Cancer metastasis is the dissemination of a primary tumor to distant sites in the body, often resulting in the formation of many secondary tumor masses. The dissemination process often involves multiple steps, including tumor angiogenesis (the ingrowth of new capillary vessels that feed the growing tumor), intravasation (the migration of cancer cells into the blood stream), extravasation (attachment and escape of cancer cells out of the blood vessels at a distant site), and colonization at a distal tissue [1]. Even after primary tumor resections or a series of chemotherapeutic treatments, cancer metastasis can be lethal and is responsible for 90% of deaths in cancer patients [2].

Animal models have served as one of the primary tools for studying cancer metastasis [3]. Through technologies such as green fluorescent protein (GFP) transgene expression [4] and the development of spontaneous [5], experimental [6], and transgenic mouse metastasis models [7], we have been able to not only track the cancer cells in vivo but also identify key genes for metastatic progression. Although these in vivo studies provide physiologically relevant perspectives on tumor pathology, the inability to isolate the many interacting parameters that probably participate in metastasis in animal models presents disadvantages in identifying clear mechanisms. Metastasis is a complex and dynamic process, influenced by the multiple local tissue microenvironments the cancer cells experience as they transit through the body and involving cross-communication amongst several cell types [8]. These multiple parameters are intimately coordinated, which make it hard to study how each parameter contributes to metastasis using traditional in vivo models. Therefore, there has been a growing interest in developing biomimetic in vitro systems that can (1) recapitulate the key parameters that affect tumor progression (e.g., oxygen tension, nutrient gradients, and tissue stiffness) and (2) provide the flexibility to decouple these parameters in experimental settings.

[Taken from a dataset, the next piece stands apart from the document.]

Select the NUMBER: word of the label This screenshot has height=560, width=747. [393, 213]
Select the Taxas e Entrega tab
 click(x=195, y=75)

For tuning certain physical conditions (e.g., oxygen tension, nutrient gradients, and tissue stiffness), in vitro models can be advantageous over in vivo models to study effects of these parameters. For example, oxygen tension and nutrient gradients are determined by the tissue location in the body, the metabolic needs of its parenchyma, and the vascular features, such as vessel density, network, and permeability. Manipulating and monitoring such parameters are therefore challenging in the in vivo setting. By contrast, tools such as hypoxia chambers and chemical inducers of hypoxia inducible factor (HIF) allow easier modulation of oxygen tension in the system and/or hypoxia-related gene expression. Composition of the cell culture media can also be optimized to create desired nutrient gradients. Tissue stiffness of tumor extracellular matrix (ECM) modulates tumor cell migration, aggressiveness, proliferation, chemotherapeutic response, and dormancy [2]. Artificially manipulating the stiffness and the composition of the tumor ECM in vivo is challenging. By contrast, we can easily tune the matrix stiffness and composition in vitro by manipulating crosslinking density and available cell attachment moieties in in vitro scaffolds.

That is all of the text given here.